Even the still on hiatus Helder popped in a comment on this Theme. It broke the mold. (By the way, this is an actual working theme.) Its a large menu theme and just a bit disorganized but it raised the bar and immediately brought more life to GnoMenu and Both Helder and I were duly impressed. So impressed that there wasn't much doubt how the new default theme was going to be laid out.
I created this layout as a possible canidate:
Much smaller, a bit more polished and very professional looking. Now I'm not saying this is, or will be, the next default theme for GnoMenu 1.7. What I'm saying is that because we stepped back and reworked our ideas GnoMenu evolved. We took our ideas to the community and got an explosive response in return. So explosive GnoMenu took a major leap forward with a whole new look and feel. One that is much more Gnome centric and yet beatiful and functional.
Now if your saying to yourself that I did nothing but talk about GnoMenu then you missed the whole point.
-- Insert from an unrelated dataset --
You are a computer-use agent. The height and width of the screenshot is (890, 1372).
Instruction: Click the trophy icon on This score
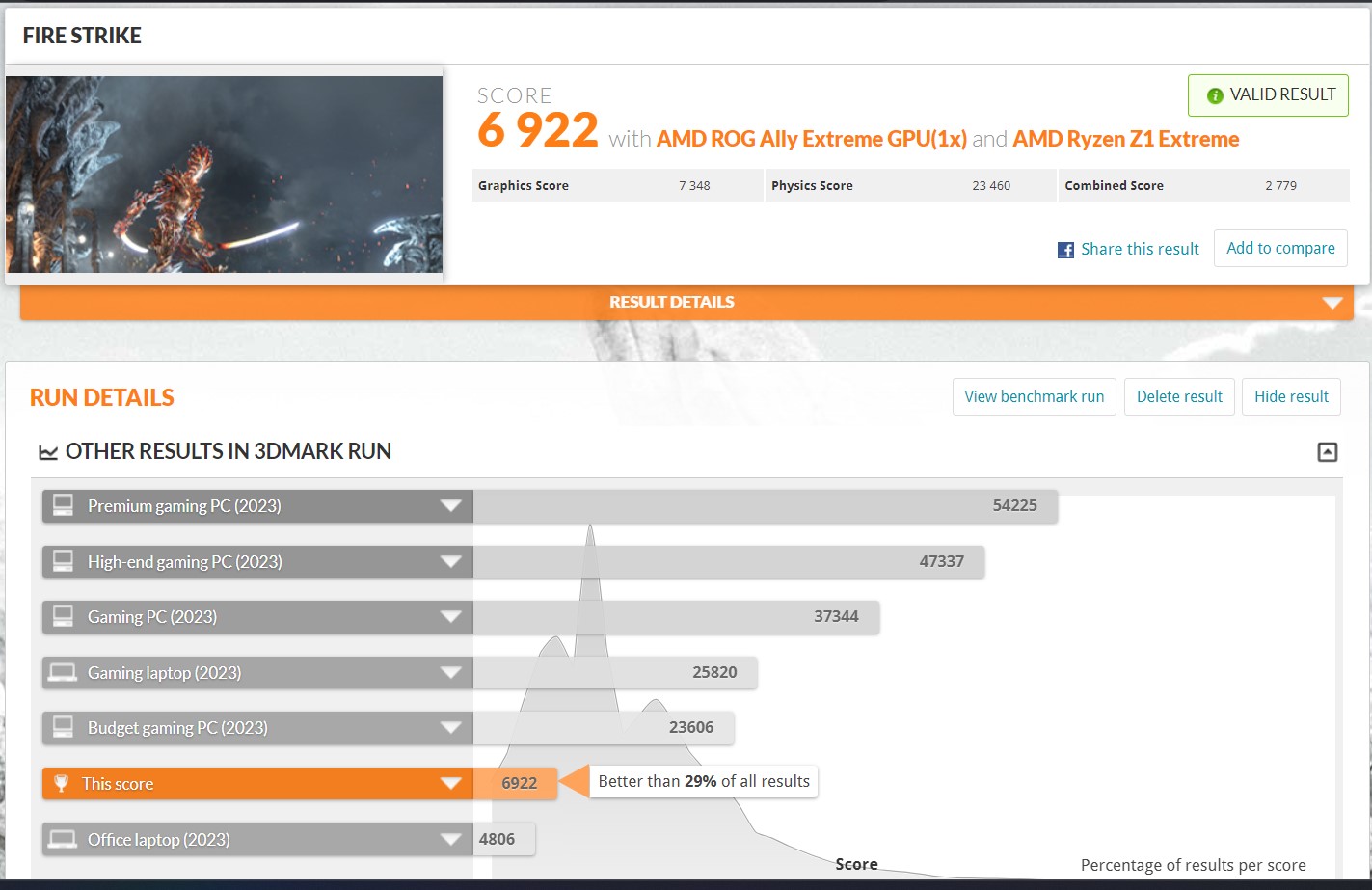pos(62,784)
That community driven projects can and, in many cases, do outpace closed sourced development cycles. Here's why, ideas pile up on each other as each person whom gets involved takes the idea of the previous person and adds to or improves it. In my case I wanted to return functionality without destroying Helder's desire to have something completely different from a Vista look a like. That was the main driving reason for the Icon usage. Plus it has another major advantage. Words are not universal, pictures and images are. Words have to be translated to languages others can read, pictures and images do not. So long as they follow a universal concept. This effectively solves a major issue in translation problems. Though we still have to do it, the pressure to do so will be a lot less.
ZWS the creator of the Black White Theme probably had very different motives behind his design but none the less he made a huge impact. An impact that will carry GnoMenu forward for a long time to come. Though on rare occassions this may happen in closed source development It is far more likely to happen when design and development is open to the public.
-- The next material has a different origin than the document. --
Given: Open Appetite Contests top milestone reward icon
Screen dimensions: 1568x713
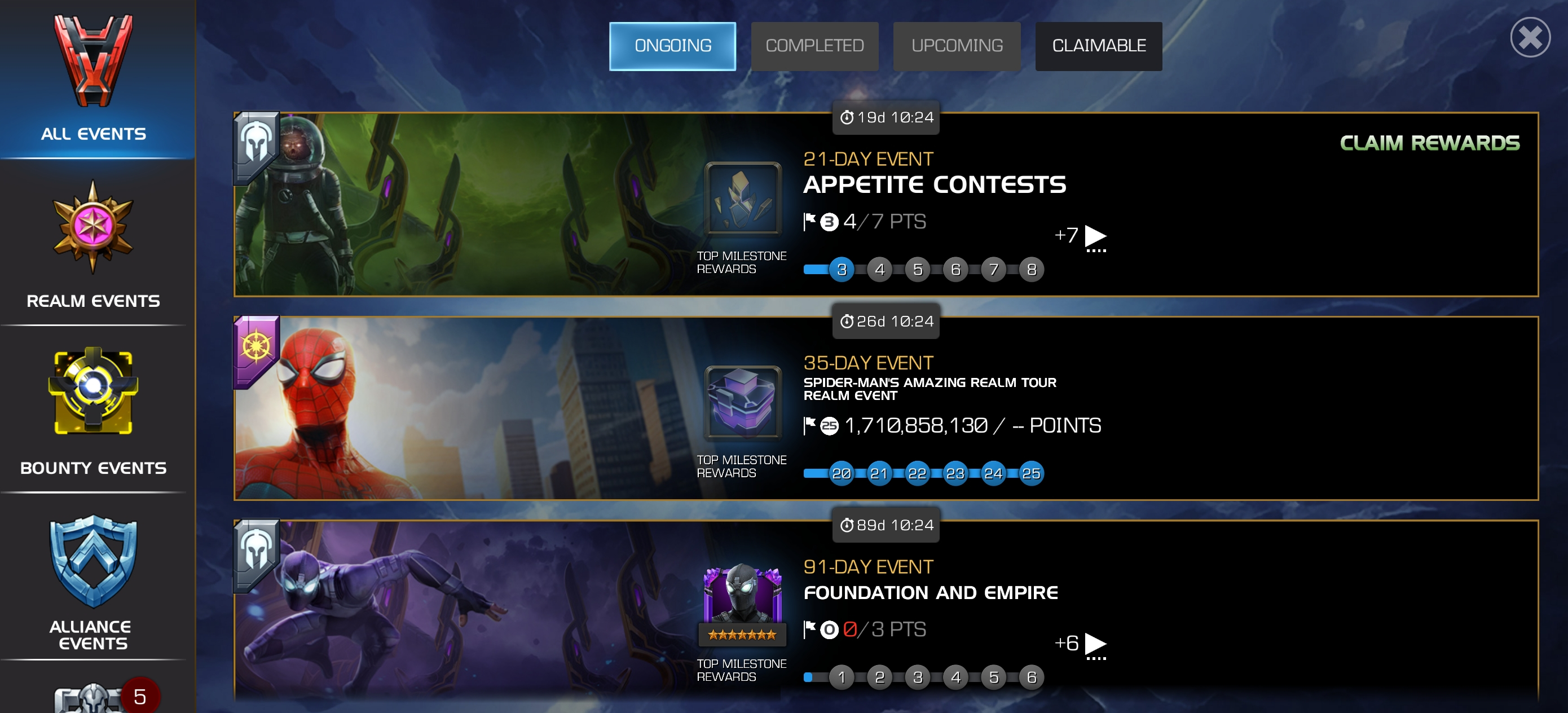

What I want to point out especially is that by taking my basic idea and throwing it out and making sure people knew that it could be done, it did. Far better than I expected it to as well. So very often I see projects that lose track of what it really means to be an open project. Anyone can add value and sometimes users have great ideas. To often we as project leaders fail to listen to those ideas. More often than not we should.